Stored data entries
□ □ □
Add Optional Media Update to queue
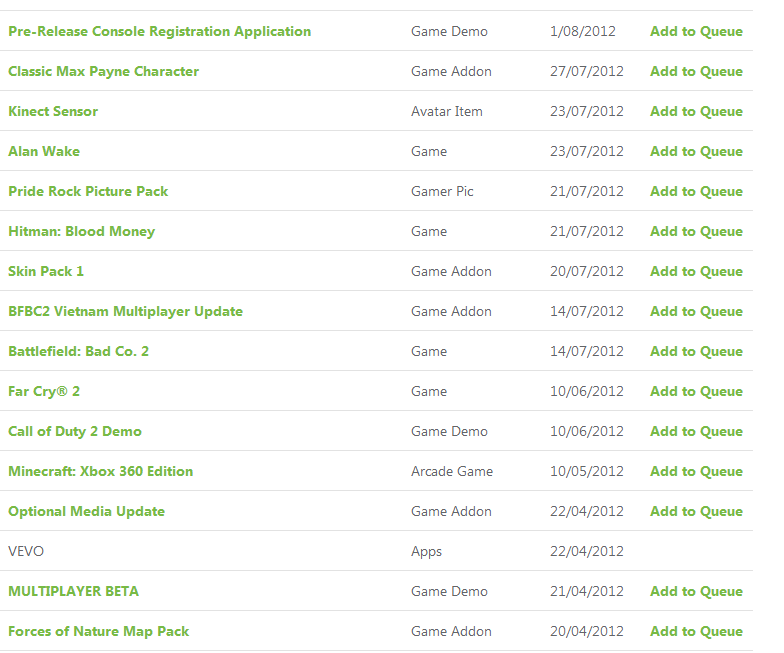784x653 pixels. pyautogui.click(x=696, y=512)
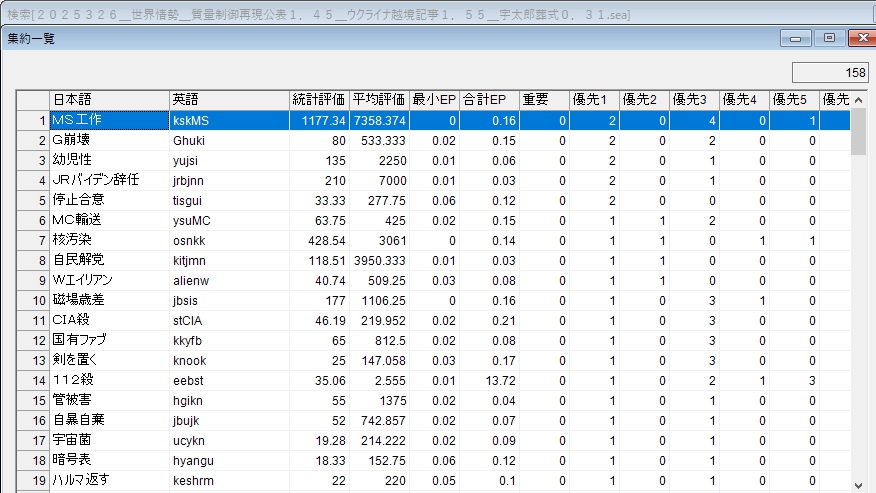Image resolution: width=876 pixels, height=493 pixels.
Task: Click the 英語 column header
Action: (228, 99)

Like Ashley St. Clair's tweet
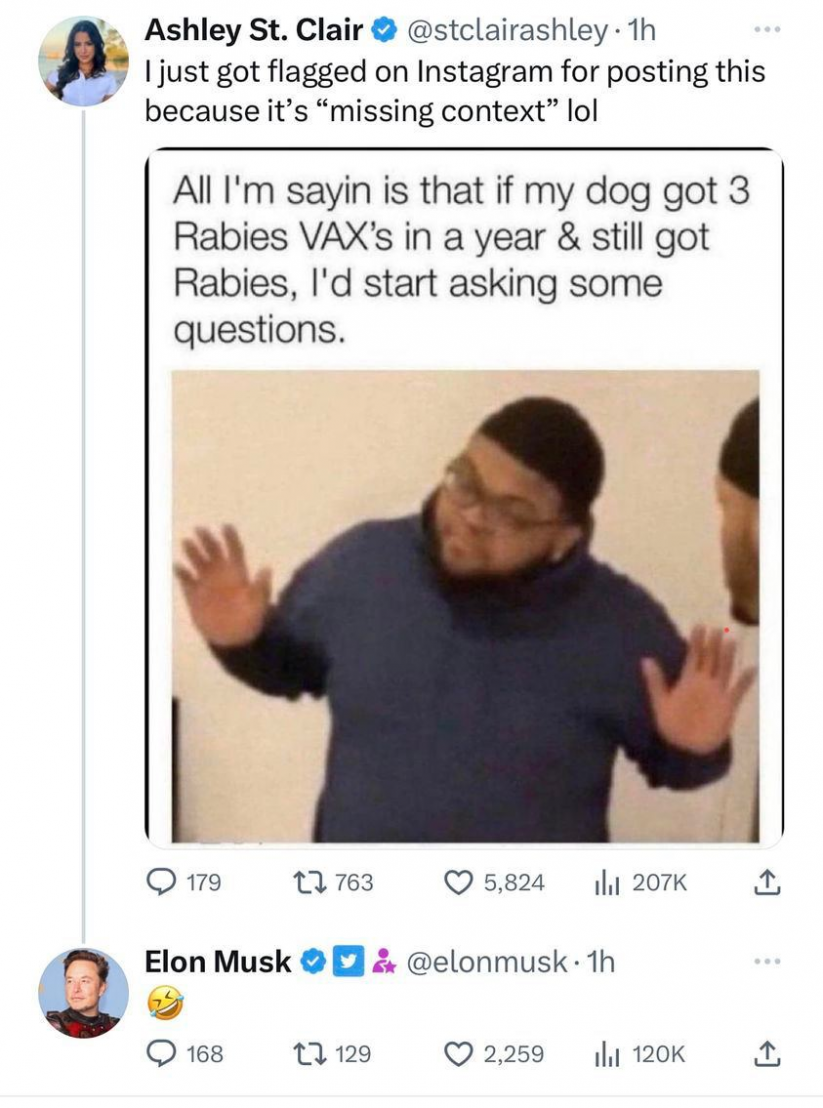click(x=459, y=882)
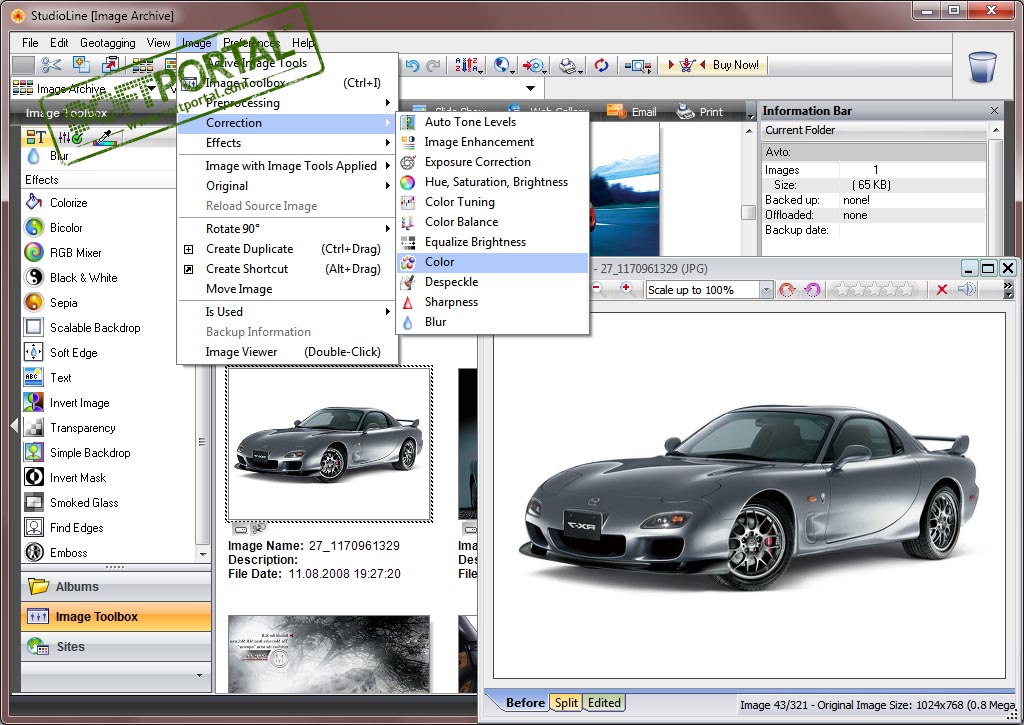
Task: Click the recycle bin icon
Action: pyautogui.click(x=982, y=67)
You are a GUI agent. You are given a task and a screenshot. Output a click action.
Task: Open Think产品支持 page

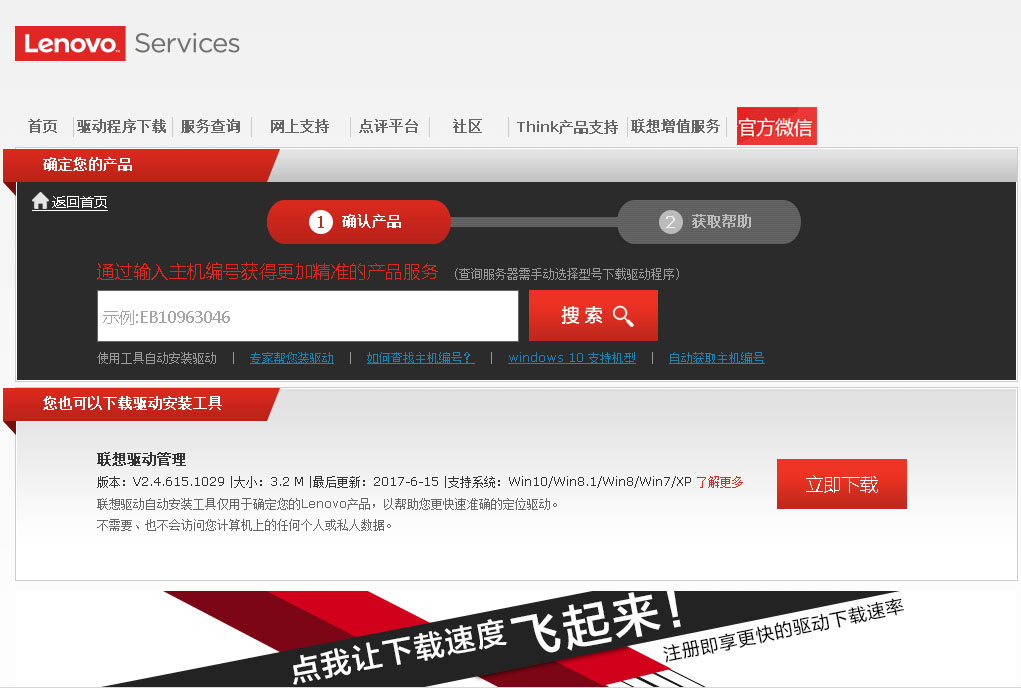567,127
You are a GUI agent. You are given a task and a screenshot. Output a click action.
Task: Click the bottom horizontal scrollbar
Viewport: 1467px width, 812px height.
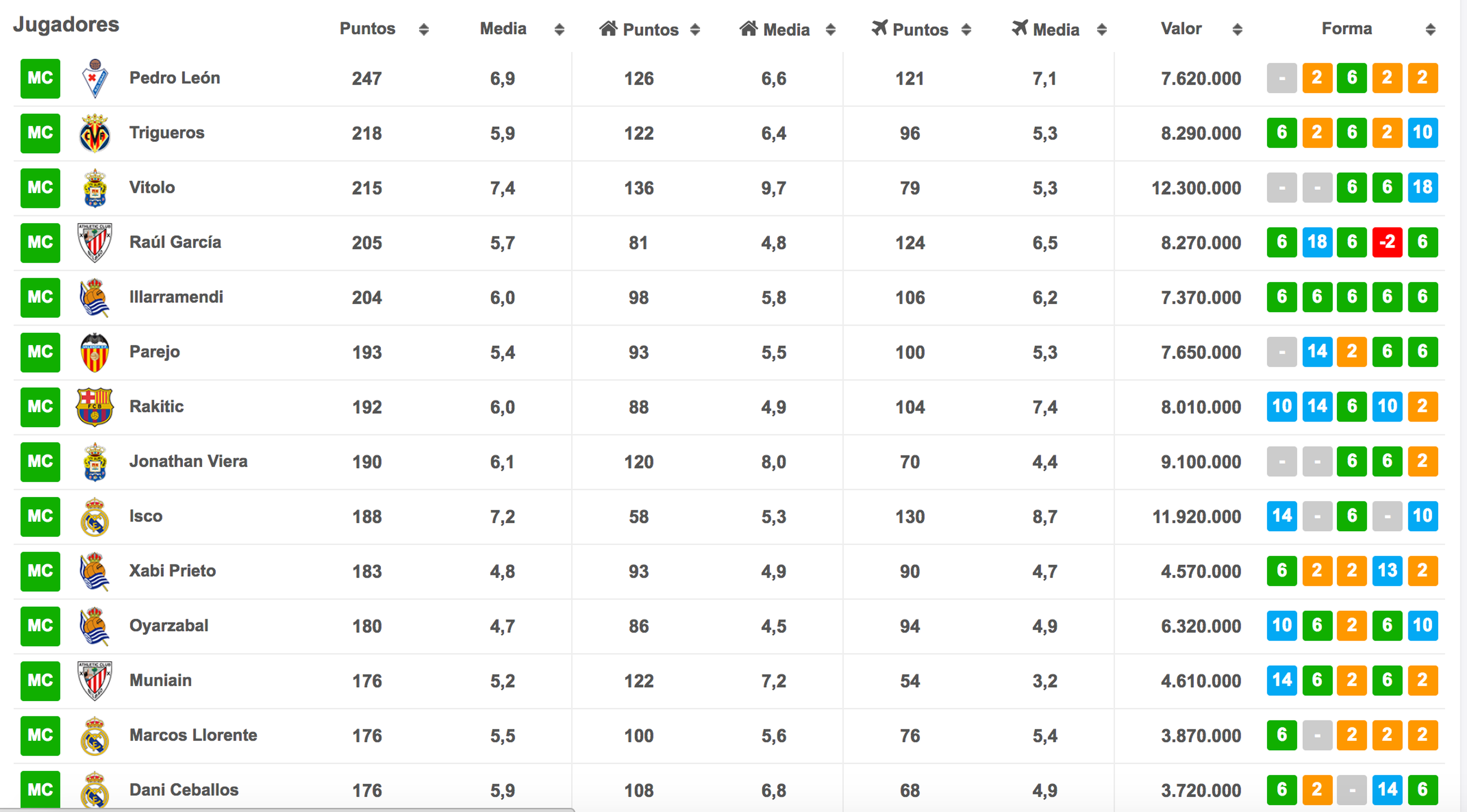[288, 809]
□ □ □
### HOW TO COMPLETE THIS TASK
Write out nothing but the lines from the one with "Like Ashley St. Clair's tweet" through the last line of the entries, exactly as they stand; pictures are not part of the copy.

### EXPECTED OUTPUT
Like Ashley St. Clair's tweet
click(x=459, y=882)
Task: Click the recycle bin icon
Action: pyautogui.click(x=982, y=67)
You are a GUI agent. You are given a task and a screenshot. Output a click action.
Task: Open Think产品支持 page

567,127
You are a GUI agent. You are given a task and a screenshot. Output a click action.
Task: Click the bottom horizontal scrollbar
Viewport: 1467px width, 812px height.
[288, 809]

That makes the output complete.